For any ordered sequence of speech segments, the clustering module 110 identifies one or more clusters of potentially misaligned speech segments. To do so, the clustering module 110 looks at each of the speech segments of the ordered sequence, sequentially examining each. If one speech segment satisfies the filtering test, in the sense of being identified as a potentially misaligned or problematic speech segment, a first cluster is identified. If the next speech segment also satisfies the filtering test, it is identified with the first cluster. Otherwise, the clustering module 110 continues the sequential examination until another potentially misaligned speech segment is encountered, in which event a second cluster is identified, or until all of the remaining speech segments have been examined and found not to be problematic. Accordingly, none or any number of clusters can be identified by the clustering module 110 depending both on the number of potentially misaligned speech segments found within the ordered sequence and whether there are one or more intervening speech segments in the ordered sequence not identified as potentially misaligned and lying between any pair of clusters of potentially misaligned speech segments.
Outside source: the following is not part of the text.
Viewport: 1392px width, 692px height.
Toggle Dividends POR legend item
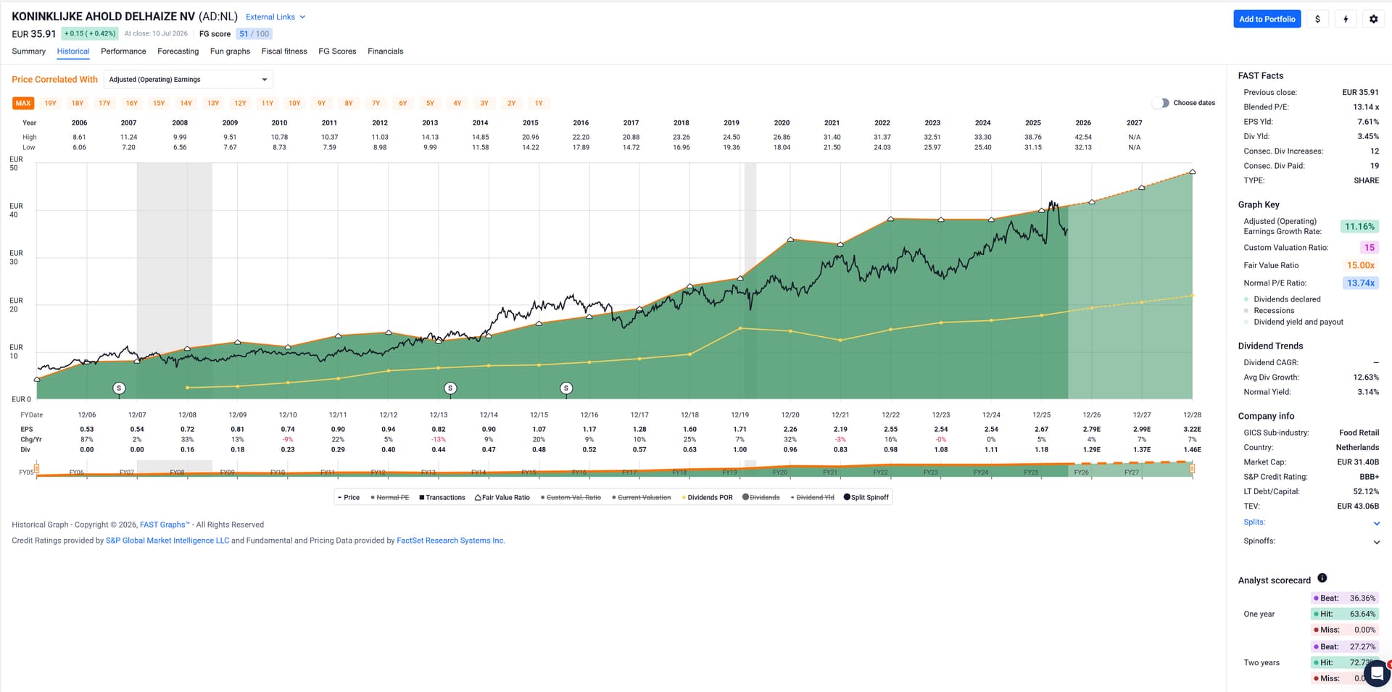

Each of the clusters thus identified by the clustering module 110 can be characterized as including one or more speech segments, but including a particular speech segment if and only if that speech segment satisfies the filtering test. Moreover, each cluster, if any exist in the ordered sequence, is bordered by at least one other speech segment in the ordered sequence that is not identified as a potentially misaligned speech segment. Thus, another characteristic of the clusters identified by the clustering module 110 is that any pair of clusters so identified are separated by one or more speech segments in the ordered sequence that are not identified as potentially misaligned speech segments.
Note, in the sense used herein, a speech segment that satisfies the filtering test is deemed to be problematic. Those that do not satisfy the test are thus, again, “filtered out.” As with the confidence index, the filtering test can be based on any of a variety of criteria, such as the ones described below. To illustrate, the operation of the clustering module 110, the procedure is illustratively applied to the ordered sequence of speech segments in Table 1, the applicable filtering test being based on the corresponding confidence indices given in the table. Each confidence index illustratively reflects a likelihood that the corresponding speech segment is misaligned, a higher number indicating a greater likelihood that the corresponding speech segment is not misaligned. The filtering test is illustratively deemed to hinge on whether a speech segment has a corresponding index that is at least zero. Otherwise, the speech segment is deemed to be problematic. Under this criteria, a first cluster comprises the first and second speech segments. That is, the filtering test is satisfied with respect to speech segments 1 and 2.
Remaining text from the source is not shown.